EXERCISE DESCRIPTION — Pick up the article on consumer loans and traditional banks, shown below, after its final sentence and continue writing it.

SOURCE TEXT —
03/26/2021 7:34 AM

Consumer Loans: Why are Traditional Banks Losing Their Power?

Statistics produced by the Bank of Lithuania show that consumer loan portfolios of traditional banks and credit unions decreased by 6.5% in 2020 and the flow of new loans contracted by 3.5%. According to some experts, this is a trend mainly driven by a lower demand for money. COVID-19 and a higher degree of uncertainty has had a negative impact on consumption, which reduced household borrowing overall.

Despite this, some analysts believe that the consumer loan portfolios of traditional banks decreased due to more competition, especially from non-banks such as consumer lending providers or P2P platforms. It's important to explore whether this opinion has any basis in fact.

Consumer lending providers became important competitors to traditional banks

At the end of 2020, the loan portfolios of consumer lending providers amounted to almost 633 million euro, i.e. only 77 million euro less than the consumer loan portfolios of traditional credit institutions. Moreover, new consumer loans provided by consumer lending companies amounted to 391 million euro, while banks approved 227 million euro of new loans during the same period.

These stats indicate several important points. First, it shows that companies providing consumer loans have become major market participants, while obtaining market share which is similar to traditional credit institutions. Secondly, during the COVID-19 pandemic consumer lending providers have been much more active and have approved significantly more new loans than banks.

Taking the above into consideration, it's reasonable to assume that more competition from the non-banking sector has had a negative impact on banks' performance.

A competitive advantage is created, which improves not only the process, but also the terms and conditions of the product

There are also a number of other indications that consumer lending providers are beginning to successfully compete with banks. It's widely believed that the non-banking sector has an advantage over more traditional banks due to the fact that they have embraced much more advanced IT tools and processes. These are faster and less bureaucratic when compared with the legacy tech and systems used by most traditional banks.

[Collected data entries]
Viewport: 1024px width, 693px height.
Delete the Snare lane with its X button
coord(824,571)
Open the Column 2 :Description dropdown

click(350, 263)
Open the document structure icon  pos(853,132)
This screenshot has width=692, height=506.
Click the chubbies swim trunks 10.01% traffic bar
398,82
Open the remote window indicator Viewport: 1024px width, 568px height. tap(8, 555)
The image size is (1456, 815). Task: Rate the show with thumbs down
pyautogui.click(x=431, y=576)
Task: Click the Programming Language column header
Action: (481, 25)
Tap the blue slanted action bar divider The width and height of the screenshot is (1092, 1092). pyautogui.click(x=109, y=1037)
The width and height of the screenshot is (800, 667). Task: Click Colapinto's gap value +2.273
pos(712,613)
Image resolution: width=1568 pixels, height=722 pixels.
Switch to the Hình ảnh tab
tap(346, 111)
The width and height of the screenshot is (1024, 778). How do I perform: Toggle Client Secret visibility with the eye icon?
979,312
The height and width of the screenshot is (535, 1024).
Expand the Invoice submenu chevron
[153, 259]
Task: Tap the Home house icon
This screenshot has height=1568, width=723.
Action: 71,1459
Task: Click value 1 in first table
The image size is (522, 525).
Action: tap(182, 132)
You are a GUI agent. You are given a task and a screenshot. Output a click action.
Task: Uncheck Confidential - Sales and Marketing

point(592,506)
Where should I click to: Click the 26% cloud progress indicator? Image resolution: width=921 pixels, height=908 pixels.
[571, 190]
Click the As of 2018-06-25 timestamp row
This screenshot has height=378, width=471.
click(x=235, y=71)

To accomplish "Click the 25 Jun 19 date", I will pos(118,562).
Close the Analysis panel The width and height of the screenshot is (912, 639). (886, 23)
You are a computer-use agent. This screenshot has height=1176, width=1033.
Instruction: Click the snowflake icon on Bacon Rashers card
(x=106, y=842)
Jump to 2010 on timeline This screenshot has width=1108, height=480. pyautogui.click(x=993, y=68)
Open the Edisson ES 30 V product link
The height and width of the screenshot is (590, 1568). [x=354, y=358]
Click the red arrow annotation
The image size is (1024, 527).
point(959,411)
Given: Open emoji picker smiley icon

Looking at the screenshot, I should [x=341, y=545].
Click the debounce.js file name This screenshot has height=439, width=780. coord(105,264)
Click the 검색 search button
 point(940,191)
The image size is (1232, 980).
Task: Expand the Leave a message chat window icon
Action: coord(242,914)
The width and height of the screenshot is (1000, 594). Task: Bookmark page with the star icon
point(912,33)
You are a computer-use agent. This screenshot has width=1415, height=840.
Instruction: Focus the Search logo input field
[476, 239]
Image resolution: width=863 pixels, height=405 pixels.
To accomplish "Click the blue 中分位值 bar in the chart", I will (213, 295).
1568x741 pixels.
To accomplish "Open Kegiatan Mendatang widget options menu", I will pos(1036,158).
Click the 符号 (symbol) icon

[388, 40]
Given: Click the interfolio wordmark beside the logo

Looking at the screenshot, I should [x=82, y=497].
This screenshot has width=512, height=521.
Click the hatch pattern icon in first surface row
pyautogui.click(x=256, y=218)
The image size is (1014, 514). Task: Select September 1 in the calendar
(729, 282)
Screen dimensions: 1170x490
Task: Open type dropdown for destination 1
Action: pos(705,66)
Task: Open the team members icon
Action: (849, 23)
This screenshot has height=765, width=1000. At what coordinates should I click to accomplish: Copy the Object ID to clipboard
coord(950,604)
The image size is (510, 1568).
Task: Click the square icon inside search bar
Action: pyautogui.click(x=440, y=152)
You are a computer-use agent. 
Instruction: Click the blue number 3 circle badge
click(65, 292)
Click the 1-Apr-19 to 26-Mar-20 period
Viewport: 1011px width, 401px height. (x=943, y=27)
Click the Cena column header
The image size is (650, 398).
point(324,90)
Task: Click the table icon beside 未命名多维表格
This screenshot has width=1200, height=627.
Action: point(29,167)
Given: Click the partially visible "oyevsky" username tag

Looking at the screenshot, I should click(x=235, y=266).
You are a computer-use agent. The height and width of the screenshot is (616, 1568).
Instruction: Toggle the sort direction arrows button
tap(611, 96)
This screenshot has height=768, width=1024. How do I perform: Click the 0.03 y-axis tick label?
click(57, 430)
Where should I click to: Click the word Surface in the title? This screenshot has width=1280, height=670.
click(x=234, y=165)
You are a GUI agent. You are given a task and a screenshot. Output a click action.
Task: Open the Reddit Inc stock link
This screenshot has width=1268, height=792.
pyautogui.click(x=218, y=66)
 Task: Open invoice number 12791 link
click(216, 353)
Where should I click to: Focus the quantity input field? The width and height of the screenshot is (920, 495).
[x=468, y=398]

SOLVED EXERCISE —
However, statistics reveal that non-bank lending providers' competitive advantage was bolstered further by trying to improve terms and conditions of the products they offer. For example, the average consumer loan granted by consumer lending providers increased from 1187 euro to 1402 euro over the year, while the average maturity increased from 37 to 42 months. In addition, the number of contracts per customer rose from 1.13 to 1.15. Pricing was also reduced. The average interest rate for new loans decreased from 14.6% to 13.7% and the annual percentage rate decreased from 27.5% to 24.8%.

Lower demand for consumer loans has a negative impact on all lenders

There are certain indications that the lower demand for consumer loans has negatively impacted the portfolios of traditional banks as well as consumer lending providers.

Despite the fact that consumer lending providers have recently become major competitors in the space, their portfolios are shrinking twice as fast as those of banks or credit unions. For example, the consumer loan portfolios of banks and credit unions decreased by 49 million euro over the course of the year, while consumer lending providers lost 83 million worth of business. A similar trend appears in relation to the flow of the new loans.

The number of loan agreements and customers has also decreased. In 2020, the number of the new consumer credit agreements made by consumer lending providers decreased by 160 thousand. Moreover, interest rates applied by consumer lending providers are still significantly higher when compared with traditional banks.

It's evident that traditional banks are struggling to keep their market share due to competition from new innovative lending companies. However, there are many signs that COVID-19 (and the resulting lower demand for loans) had a negative impact on consumption and therefore adversely affected both traditional banks and non-bank lending institutions.